▶ Exercise description:
Nothing in the entries may change when you repeat them, and no images may appear.

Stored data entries
+++
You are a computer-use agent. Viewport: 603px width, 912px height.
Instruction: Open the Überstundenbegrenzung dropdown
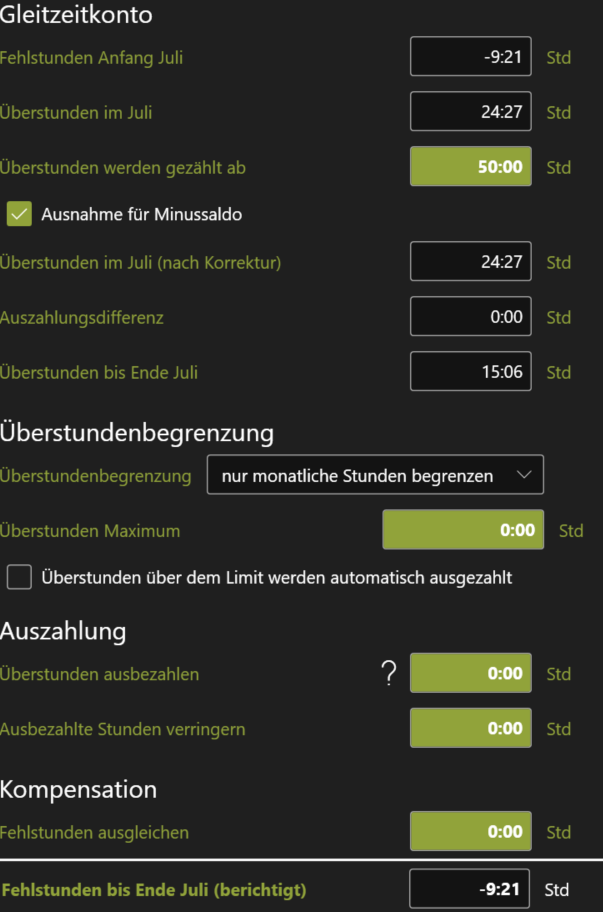[374, 476]
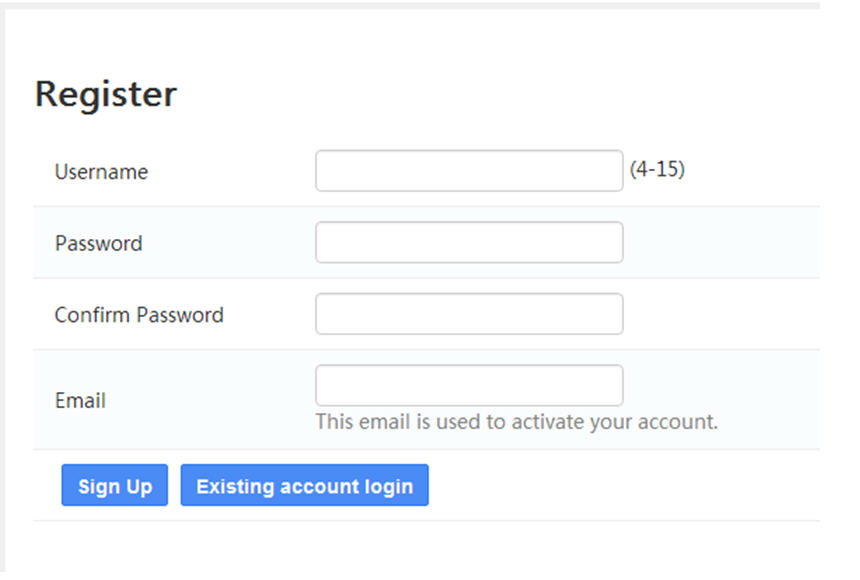Image resolution: width=860 pixels, height=580 pixels.
Task: Submit the form with Sign Up
Action: pyautogui.click(x=115, y=485)
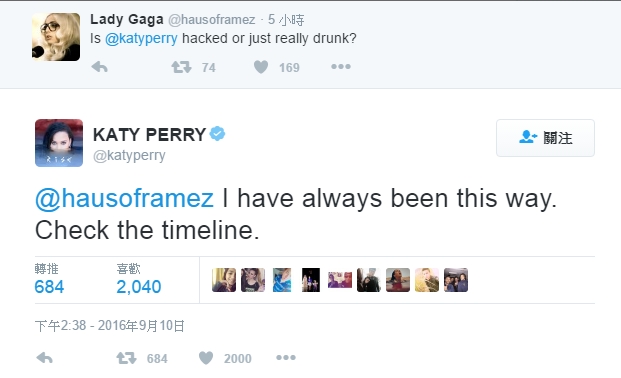Screen dimensions: 621x378
Task: Open the first liker's avatar thumbnail
Action: 224,280
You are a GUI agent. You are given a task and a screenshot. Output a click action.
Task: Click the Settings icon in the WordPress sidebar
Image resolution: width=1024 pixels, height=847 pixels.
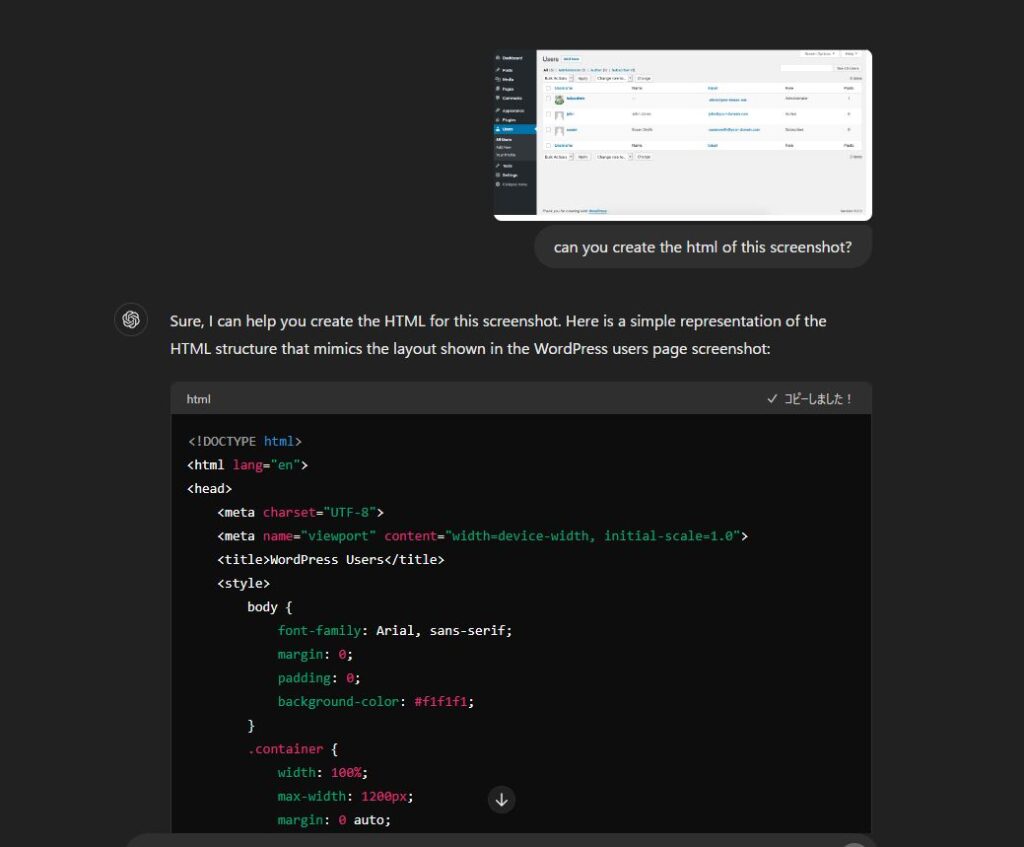498,175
+++
▶ Output:
You are a computer-use agent. Viewport: 603px width, 912px height.
Instruction: Open the Überstundenbegrenzung dropdown
[374, 476]
Image resolution: width=860 pixels, height=580 pixels.
Task: Submit the form with Sign Up
Action: pyautogui.click(x=115, y=485)
Screen dimensions: 621x378
Task: Open the first liker's avatar thumbnail
Action: 224,280
You are a GUI agent. You are given a task and a screenshot. Output a click action.
Task: Click the Settings icon in the WordPress sidebar
Image resolution: width=1024 pixels, height=847 pixels.
498,175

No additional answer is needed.